## What this task involves:
The complete set of records should be given again verbatim.

## Information shown:
════════════════

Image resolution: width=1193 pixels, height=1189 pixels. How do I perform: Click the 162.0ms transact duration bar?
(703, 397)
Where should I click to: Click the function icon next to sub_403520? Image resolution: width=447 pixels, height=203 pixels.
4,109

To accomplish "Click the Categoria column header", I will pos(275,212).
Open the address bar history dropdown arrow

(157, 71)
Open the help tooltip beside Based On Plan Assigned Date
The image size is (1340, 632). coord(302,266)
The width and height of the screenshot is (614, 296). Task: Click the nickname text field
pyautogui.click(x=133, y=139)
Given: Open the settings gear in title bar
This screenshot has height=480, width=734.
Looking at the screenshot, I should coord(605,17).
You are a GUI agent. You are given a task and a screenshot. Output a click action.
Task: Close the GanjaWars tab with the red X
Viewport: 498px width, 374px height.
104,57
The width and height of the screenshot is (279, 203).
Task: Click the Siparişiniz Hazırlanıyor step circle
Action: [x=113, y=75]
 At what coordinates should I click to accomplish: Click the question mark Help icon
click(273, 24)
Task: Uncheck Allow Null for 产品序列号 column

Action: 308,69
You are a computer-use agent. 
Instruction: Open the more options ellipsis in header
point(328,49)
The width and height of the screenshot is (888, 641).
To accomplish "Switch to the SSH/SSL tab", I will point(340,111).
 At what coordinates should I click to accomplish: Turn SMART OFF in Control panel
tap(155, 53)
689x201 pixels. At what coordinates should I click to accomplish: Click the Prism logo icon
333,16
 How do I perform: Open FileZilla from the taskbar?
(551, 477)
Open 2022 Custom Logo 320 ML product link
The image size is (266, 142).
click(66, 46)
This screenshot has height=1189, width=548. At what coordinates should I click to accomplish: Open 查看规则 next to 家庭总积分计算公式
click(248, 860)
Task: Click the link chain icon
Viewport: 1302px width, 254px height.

════════════════

## Reply:
Image resolution: width=1193 pixels, height=1189 pixels. How do I perform: Click the 162.0ms transact duration bar?
(703, 397)
Where should I click to: Click the function icon next to sub_403520? Image resolution: width=447 pixels, height=203 pixels.
4,109

To accomplish "Click the Categoria column header", I will pos(275,212).
Open the address bar history dropdown arrow

(157, 71)
Open the help tooltip beside Based On Plan Assigned Date
The image size is (1340, 632). coord(302,266)
The width and height of the screenshot is (614, 296). Task: Click the nickname text field
pyautogui.click(x=133, y=139)
Given: Open the settings gear in title bar
This screenshot has height=480, width=734.
Looking at the screenshot, I should coord(605,17).
You are a GUI agent. You are given a task and a screenshot. Output a click action.
Task: Close the GanjaWars tab with the red X
Viewport: 498px width, 374px height.
104,57
The width and height of the screenshot is (279, 203).
Task: Click the Siparişiniz Hazırlanıyor step circle
Action: [x=113, y=75]
 At what coordinates should I click to accomplish: Click the question mark Help icon
click(273, 24)
Task: Uncheck Allow Null for 产品序列号 column

Action: 308,69
You are a computer-use agent. 
Instruction: Open the more options ellipsis in header
point(328,49)
The width and height of the screenshot is (888, 641).
To accomplish "Switch to the SSH/SSL tab", I will point(340,111).
 At what coordinates should I click to accomplish: Turn SMART OFF in Control panel
tap(155, 53)
689x201 pixels. At what coordinates should I click to accomplish: Click the Prism logo icon
333,16
 How do I perform: Open FileZilla from the taskbar?
(551, 477)
Open 2022 Custom Logo 320 ML product link
The image size is (266, 142).
click(66, 46)
This screenshot has height=1189, width=548. At what coordinates should I click to accomplish: Open 查看规则 next to 家庭总积分计算公式
click(248, 860)
Task: Click the link chain icon
Viewport: 1302px width, 254px height.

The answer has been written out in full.